Retype the following records exactly and exclude the pictures.
Segment Open
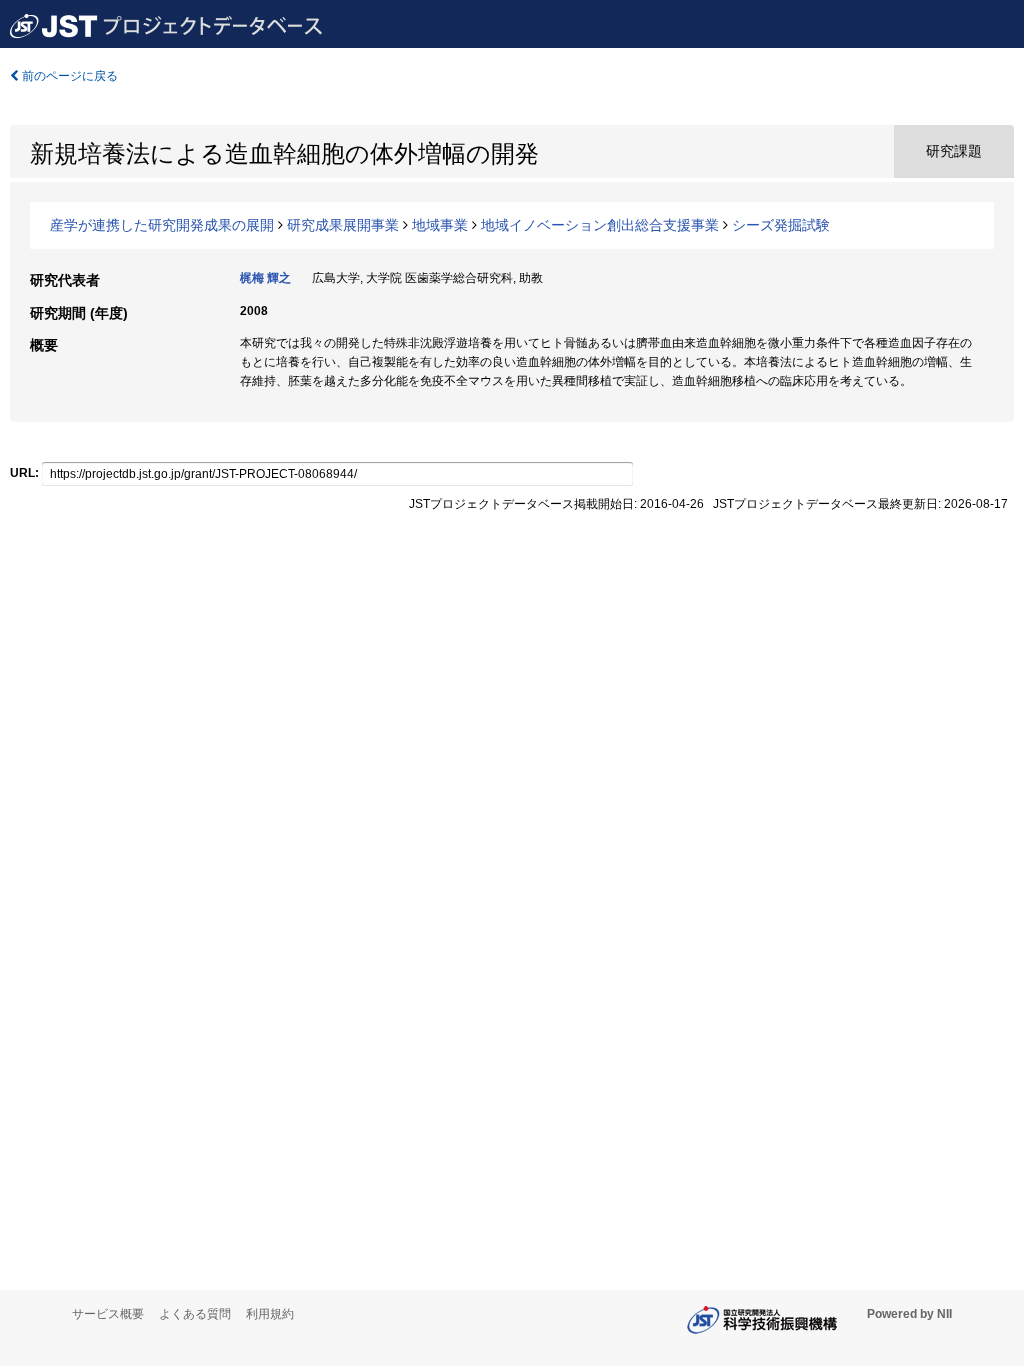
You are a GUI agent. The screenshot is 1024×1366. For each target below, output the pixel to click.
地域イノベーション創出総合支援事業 (600, 225)
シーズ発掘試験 (781, 225)
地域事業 (440, 225)
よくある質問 (195, 1314)
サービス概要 (108, 1314)
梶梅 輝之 (265, 278)
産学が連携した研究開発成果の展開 (162, 225)
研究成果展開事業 (343, 225)
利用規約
Segment Closed
■ **RESULT OF THE TASK**:
You are a GUI agent. The screenshot is 1024×1366. For each target below, output the pixel to click.
地域イノベーション創出総合支援事業 (600, 225)
シーズ発掘試験 (781, 225)
地域事業 (440, 225)
よくある質問 (195, 1314)
サービス概要 (108, 1314)
梶梅 輝之 (265, 278)
産学が連携した研究開発成果の展開 (162, 225)
研究成果展開事業 (343, 225)
利用規約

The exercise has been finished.